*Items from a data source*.
▬▬▬
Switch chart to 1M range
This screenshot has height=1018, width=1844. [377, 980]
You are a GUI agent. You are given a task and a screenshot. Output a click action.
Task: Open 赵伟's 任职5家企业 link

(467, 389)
▬▬▬
*Goal of the exercise*.
Beginning with the line that holds "You are a GUI", copy the entries exactly to their last line, and leave out every earlier line.

*Exercise response*.
You are a GUI agent. You are given a task and a screenshot. Output a click action.
Task: Open 赵伟's 任职5家企业 link

(467, 389)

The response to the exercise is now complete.